Datasets on Section 5.2.1, Section 5.4, Appendix D.4, and Appendix D.5. We generate 21 sub-datasets corresponding to different τg by varying τg from 0.2 to 1.2 with 0.05 intervals. For each sub-dataset, we employ LLMs (13B or 70B) to generate sets of 10 responses per context. Specifically, each sub-dataset consists of 100 samples.

Datasets on Section 5.2.2 and Section 5.2.3. We employ the 70B model to generate 6 sub-datasets corresponding to different τg by varying τg from 0.2 to 1.2 with 0.2 intervals. Each sub-dataset includes 5 samples corresponding to a context. To repeat experiments five times, we use five different contexts to prompt the 70B model to generate 5 sub-datasets for each τg.

Datasets on Appendix 5.5.1 and Appendix D.3. In zero-shot or few-shot settings, we utilize the 70B model to generate three sub-datasets for the text classification task, corresponding to τg = {0.2, 0.7, 1.2}, respectively. Unlike other settings that provide only one example, in this experiment, we adopt a few-shot setting where four examples and their corresponding labels are given, including two positive examples and two negative examples. Each sub-dataset contains 3,000 samples, and a context is employed to prompt the 70B model to generate five samples. To train text classification models on each sub-dataset, we randomly split 2,100 samples to the training set for each sub-dataset and gather the remaining 900 samples into the testing set across all three sub-datasets. Consequently, we construct a test set comprising 1,800 samples.

Prompt Settings. Following the setting of (Li et al., 2023), we design different prompts for zero-shot and few-shot settings, respectively. Here, we provide a seed example for the few-shot setting, whereas the zero-shot setting does not receive any. For the text classification task under the zero-shot setting, we require LLMs to generate movie reviews with Sci-fi/Action/Drama/Comedy/Romance topics. Each movie review contains a single sentiment of either positive or negative, which is regarded as the text label. For the story completion task, we require LLMs to complete the story according to the given context. The detailed prompt setting is provided in Table 9.
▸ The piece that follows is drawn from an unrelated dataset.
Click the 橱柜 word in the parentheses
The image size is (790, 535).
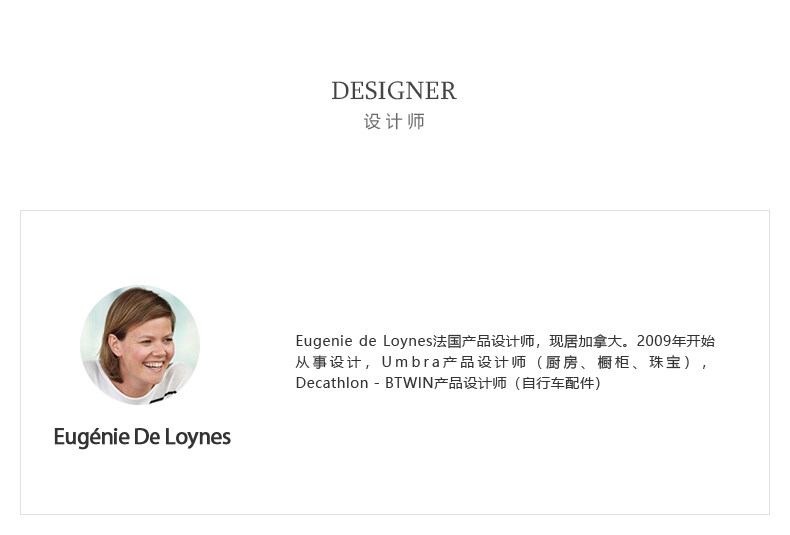point(614,362)
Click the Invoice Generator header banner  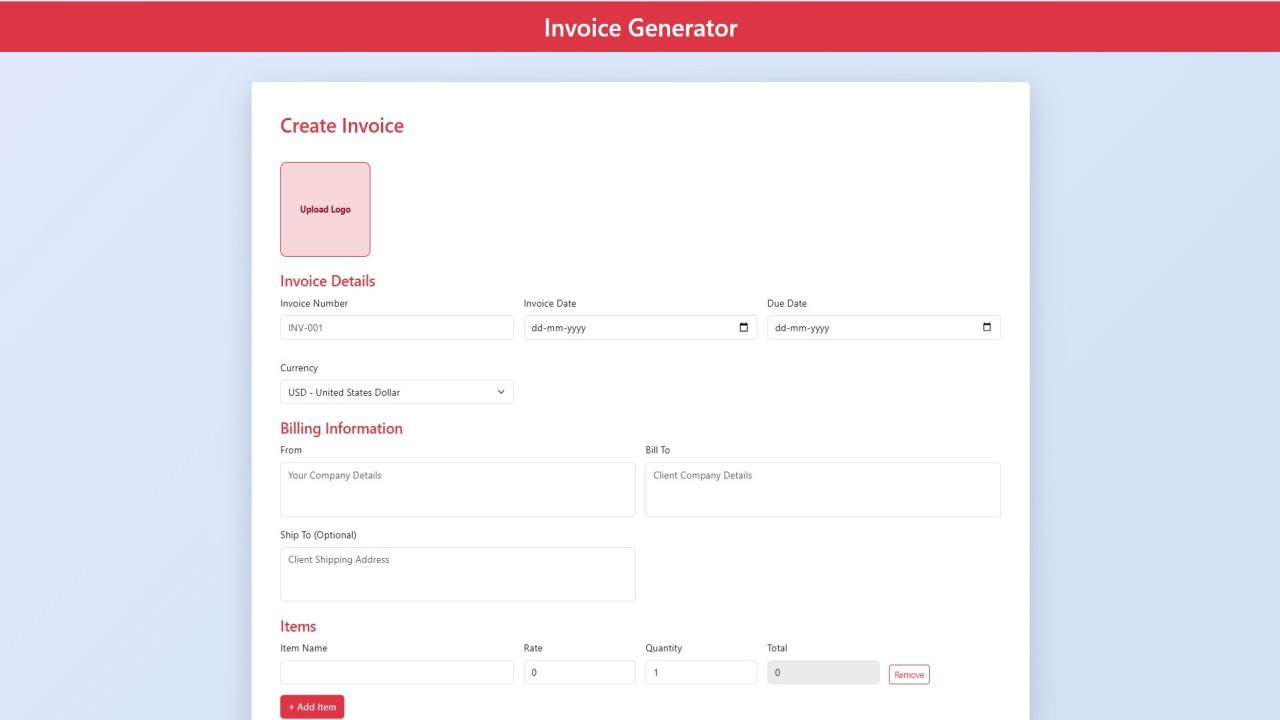click(x=640, y=27)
In Table 9, {style} will be replaced with one topic within {Sci-fi, Action, Drama, Comedy, Romance} and {pos or neg} will be replaced with one label within {Positive, Negative}. {num of words} will be replaced with 50 . {story q} will be replaced by the first three sentences of each sample in the ROC Stories dataset.

C.1.2. PUBLICLY AVAILABLE GENERATED DATASETS

We use SST2 (Socher et al., 2013), Yelp (Zhang et al., 2015), and AG News (Zhang et al., 2015), and their augmented version based on Attr Prompt (Yu et al., 2024). For three original datasets, we randomly sample data from training sets and apply this to the computational cost analysis in Section 5.3, Appendix D.1, and Appendix D.2. For three augmented datasets, each dataset has 6000 samples. We sample different sub-datasets based on these three datasets, applied to Section 5.3 and Section 5.5.3, respectively. The details are as follows.
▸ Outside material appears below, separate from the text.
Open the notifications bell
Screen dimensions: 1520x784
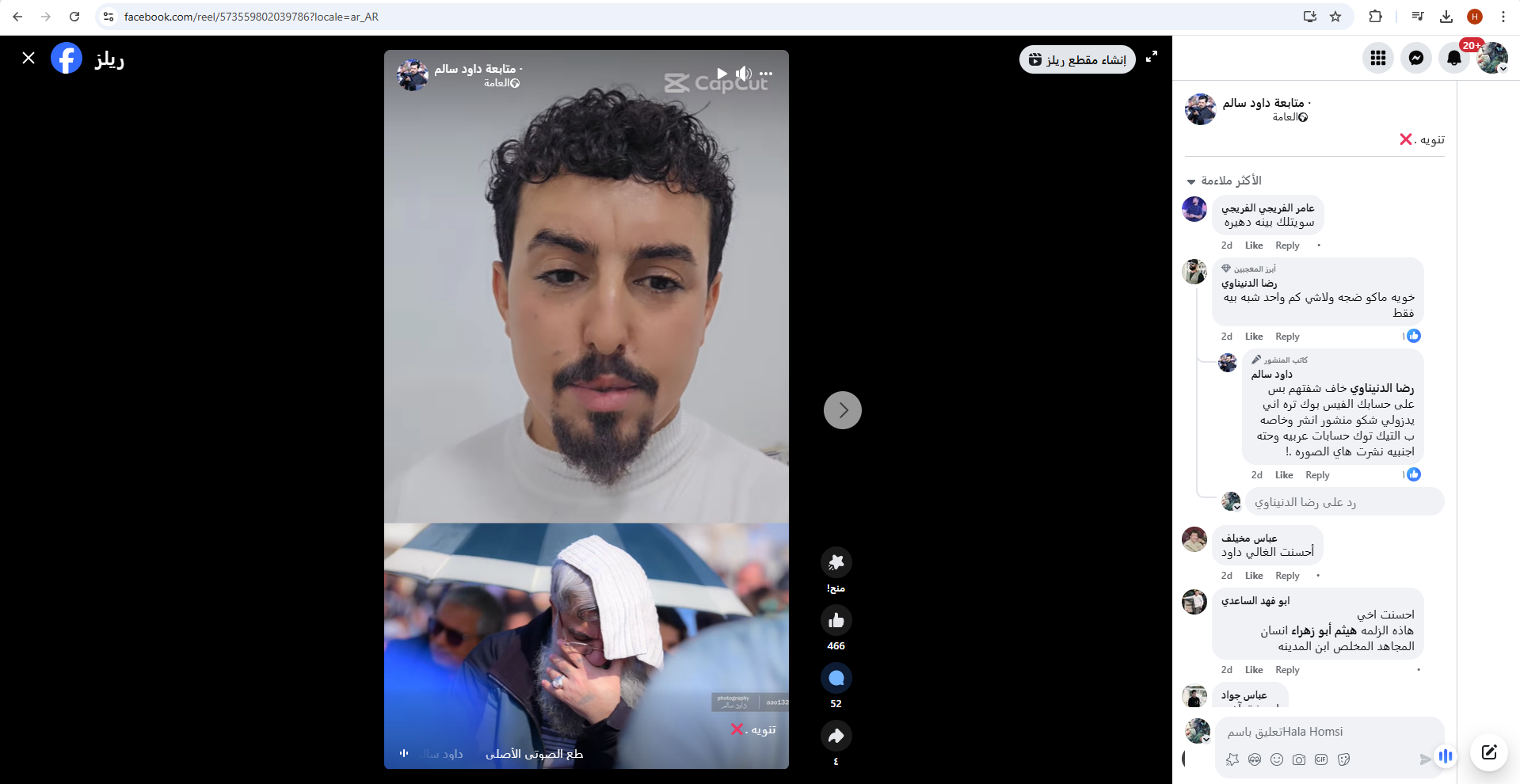(x=1454, y=58)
Datasets on Section 5.3. We remove samples with text token lengths less than 50 in the three datasets and then truncate each sample to a length of 50 tokens. Based on the above, we set up sub-datasets with randomly selected samples of 100, 500, 1000, 2000, and 4000.

C.2. Implementation Details

For three transformation-based methods, including DCScore, Vendi Score, and K-means Inertia, we employ unsup-simcsebert-base-uncased (princeton nlp, 2021) as the weight of the embedding function. For all language models used to generate

Measuring Diversity in Synthetic Datasets

Table 9. Prompt settings for zero-shot and few-shot settings. Contents that need to be replaced are highlighted in gray .

NLG Tasks Zero-shot Few-shot

Text Classification

Now you are a movie critic. You are given a movie genre/style and a length requirement. You must come up with a movie that corresponds to the genre/style and write a review that meets the length requirement. Write a film review for a

{style} movie to express

{pos or neg} feedback. Each review should have

{num of words} words. Be sure to express your personal insights and feelings. Please be creative and write unique movie reviews.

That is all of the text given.